- _What the task requires_: Rewrite the listing from its start through the line containing "center [546, 278].", changing every "Identify the location of" to "Find the position of" and leaving the rest unchanged.

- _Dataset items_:
══════════════════════════════
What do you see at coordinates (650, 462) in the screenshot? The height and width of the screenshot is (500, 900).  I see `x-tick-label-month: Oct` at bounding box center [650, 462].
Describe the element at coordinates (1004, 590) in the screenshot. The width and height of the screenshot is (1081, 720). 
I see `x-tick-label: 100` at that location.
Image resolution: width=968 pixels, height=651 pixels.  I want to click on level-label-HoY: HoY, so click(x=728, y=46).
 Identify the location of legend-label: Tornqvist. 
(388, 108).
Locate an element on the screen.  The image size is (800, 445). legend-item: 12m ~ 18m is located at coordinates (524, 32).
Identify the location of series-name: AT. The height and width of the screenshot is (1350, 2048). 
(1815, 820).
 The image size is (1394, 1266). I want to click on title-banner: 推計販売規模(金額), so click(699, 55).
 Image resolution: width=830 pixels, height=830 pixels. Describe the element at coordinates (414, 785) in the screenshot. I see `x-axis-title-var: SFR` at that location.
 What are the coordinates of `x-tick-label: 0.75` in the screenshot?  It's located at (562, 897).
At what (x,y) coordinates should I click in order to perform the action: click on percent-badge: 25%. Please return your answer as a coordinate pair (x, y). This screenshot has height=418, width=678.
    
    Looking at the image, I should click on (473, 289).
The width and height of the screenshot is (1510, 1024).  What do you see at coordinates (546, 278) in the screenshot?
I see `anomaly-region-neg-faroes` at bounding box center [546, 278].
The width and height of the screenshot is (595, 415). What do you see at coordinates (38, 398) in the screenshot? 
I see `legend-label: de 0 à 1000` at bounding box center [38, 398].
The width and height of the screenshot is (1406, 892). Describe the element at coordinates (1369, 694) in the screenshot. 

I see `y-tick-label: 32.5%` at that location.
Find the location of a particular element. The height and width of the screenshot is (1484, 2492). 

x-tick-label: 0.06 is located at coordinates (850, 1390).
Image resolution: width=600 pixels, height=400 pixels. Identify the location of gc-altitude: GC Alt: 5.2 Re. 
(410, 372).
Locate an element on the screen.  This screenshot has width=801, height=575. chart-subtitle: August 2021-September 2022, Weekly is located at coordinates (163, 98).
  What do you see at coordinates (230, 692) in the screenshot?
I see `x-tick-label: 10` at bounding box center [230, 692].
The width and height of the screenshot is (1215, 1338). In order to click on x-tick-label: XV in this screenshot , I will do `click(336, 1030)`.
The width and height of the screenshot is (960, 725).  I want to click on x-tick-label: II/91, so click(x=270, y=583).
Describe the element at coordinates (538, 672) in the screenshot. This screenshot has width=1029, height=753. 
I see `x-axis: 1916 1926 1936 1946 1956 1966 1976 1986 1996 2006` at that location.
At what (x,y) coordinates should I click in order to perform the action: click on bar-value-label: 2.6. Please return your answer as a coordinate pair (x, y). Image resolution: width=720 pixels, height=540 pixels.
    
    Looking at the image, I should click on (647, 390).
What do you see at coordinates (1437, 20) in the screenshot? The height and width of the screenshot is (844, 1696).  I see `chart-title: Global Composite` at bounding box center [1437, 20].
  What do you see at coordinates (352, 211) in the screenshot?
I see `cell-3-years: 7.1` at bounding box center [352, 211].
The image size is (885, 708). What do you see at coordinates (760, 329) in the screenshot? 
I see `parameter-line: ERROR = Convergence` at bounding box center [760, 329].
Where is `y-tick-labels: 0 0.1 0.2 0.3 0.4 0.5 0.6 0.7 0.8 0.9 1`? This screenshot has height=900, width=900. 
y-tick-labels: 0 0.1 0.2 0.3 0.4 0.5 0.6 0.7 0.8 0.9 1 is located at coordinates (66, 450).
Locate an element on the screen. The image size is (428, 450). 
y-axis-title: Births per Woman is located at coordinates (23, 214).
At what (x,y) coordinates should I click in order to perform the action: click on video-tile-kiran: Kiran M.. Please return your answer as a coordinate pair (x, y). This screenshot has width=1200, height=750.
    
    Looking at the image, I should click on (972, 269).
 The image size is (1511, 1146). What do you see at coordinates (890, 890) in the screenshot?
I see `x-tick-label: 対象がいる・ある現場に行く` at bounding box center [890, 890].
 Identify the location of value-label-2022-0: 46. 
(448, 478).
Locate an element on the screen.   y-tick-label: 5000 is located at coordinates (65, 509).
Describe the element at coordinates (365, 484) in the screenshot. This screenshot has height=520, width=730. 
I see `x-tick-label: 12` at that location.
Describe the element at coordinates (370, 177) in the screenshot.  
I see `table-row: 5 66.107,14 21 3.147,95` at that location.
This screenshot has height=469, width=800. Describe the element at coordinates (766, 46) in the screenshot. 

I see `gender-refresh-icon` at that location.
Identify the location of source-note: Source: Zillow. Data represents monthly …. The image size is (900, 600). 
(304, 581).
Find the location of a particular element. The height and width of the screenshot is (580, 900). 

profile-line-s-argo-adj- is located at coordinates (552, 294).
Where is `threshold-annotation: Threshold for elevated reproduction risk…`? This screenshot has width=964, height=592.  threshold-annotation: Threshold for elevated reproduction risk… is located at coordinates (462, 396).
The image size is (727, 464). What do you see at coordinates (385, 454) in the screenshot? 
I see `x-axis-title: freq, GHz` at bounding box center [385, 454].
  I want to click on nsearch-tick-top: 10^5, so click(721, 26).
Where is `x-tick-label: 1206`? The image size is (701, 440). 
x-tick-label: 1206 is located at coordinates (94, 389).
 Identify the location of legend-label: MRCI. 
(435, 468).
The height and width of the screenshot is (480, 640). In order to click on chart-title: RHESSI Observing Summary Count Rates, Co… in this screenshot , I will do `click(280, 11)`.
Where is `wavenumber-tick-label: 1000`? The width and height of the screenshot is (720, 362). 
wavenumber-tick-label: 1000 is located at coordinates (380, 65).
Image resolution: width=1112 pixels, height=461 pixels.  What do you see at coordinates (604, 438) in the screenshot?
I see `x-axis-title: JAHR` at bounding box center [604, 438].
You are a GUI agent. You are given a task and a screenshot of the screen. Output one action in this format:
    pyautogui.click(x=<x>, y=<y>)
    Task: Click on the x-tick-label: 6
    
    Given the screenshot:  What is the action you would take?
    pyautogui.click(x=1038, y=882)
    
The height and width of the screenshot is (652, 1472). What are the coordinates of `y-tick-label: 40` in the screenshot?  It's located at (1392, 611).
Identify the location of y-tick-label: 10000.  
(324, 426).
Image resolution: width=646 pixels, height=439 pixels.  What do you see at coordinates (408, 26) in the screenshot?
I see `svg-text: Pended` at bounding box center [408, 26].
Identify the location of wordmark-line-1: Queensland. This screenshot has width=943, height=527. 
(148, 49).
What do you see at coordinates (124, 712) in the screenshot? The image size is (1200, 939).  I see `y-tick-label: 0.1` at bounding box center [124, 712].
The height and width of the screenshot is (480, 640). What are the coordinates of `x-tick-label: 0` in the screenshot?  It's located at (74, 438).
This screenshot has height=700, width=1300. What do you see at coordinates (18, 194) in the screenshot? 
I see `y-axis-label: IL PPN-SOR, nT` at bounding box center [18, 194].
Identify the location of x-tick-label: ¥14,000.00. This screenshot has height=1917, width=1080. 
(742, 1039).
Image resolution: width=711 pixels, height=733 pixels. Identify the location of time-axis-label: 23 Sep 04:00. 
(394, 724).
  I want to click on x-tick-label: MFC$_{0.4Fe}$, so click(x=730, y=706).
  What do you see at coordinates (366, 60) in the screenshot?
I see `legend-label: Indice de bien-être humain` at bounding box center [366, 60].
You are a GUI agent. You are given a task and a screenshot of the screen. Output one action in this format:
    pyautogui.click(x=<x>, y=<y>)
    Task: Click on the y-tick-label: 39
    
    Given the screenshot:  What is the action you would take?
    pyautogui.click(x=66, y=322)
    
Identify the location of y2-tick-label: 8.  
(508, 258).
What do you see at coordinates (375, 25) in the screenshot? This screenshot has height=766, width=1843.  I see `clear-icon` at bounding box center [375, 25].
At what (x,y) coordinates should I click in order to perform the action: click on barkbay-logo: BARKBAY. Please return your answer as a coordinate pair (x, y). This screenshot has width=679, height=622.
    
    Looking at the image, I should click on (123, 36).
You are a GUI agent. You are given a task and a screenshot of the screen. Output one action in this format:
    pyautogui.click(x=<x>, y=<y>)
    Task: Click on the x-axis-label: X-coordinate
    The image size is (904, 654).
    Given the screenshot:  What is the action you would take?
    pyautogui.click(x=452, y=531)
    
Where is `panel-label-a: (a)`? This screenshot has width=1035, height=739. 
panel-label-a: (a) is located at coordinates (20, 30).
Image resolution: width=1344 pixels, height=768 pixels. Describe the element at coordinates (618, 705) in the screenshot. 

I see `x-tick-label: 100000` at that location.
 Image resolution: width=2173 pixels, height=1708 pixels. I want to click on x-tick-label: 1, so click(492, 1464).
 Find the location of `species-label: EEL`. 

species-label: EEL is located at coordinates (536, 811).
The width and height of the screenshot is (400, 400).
══════════════════════════════
- _Written answer_:
What do you see at coordinates (650, 462) in the screenshot? The height and width of the screenshot is (500, 900).  I see `x-tick-label-month: Oct` at bounding box center [650, 462].
Describe the element at coordinates (1004, 590) in the screenshot. The width and height of the screenshot is (1081, 720). 
I see `x-tick-label: 100` at that location.
Image resolution: width=968 pixels, height=651 pixels.  I want to click on level-label-HoY: HoY, so click(x=728, y=46).
 Find the position of legend-label: Tornqvist. 
(388, 108).
Locate an element on the screen.  The image size is (800, 445). legend-item: 12m ~ 18m is located at coordinates (524, 32).
Find the position of series-name: AT. The height and width of the screenshot is (1350, 2048). 
(1815, 820).
 The image size is (1394, 1266). I want to click on title-banner: 推計販売規模(金額), so click(699, 55).
 Image resolution: width=830 pixels, height=830 pixels. Describe the element at coordinates (414, 785) in the screenshot. I see `x-axis-title-var: SFR` at that location.
 What are the coordinates of `x-tick-label: 0.75` in the screenshot?  It's located at (562, 897).
At what (x,y) coordinates should I click in order to perform the action: click on percent-badge: 25%. Please return your answer as a coordinate pair (x, y). This screenshot has height=418, width=678.
    
    Looking at the image, I should click on (473, 289).
The width and height of the screenshot is (1510, 1024).  What do you see at coordinates (546, 278) in the screenshot?
I see `anomaly-region-neg-faroes` at bounding box center [546, 278].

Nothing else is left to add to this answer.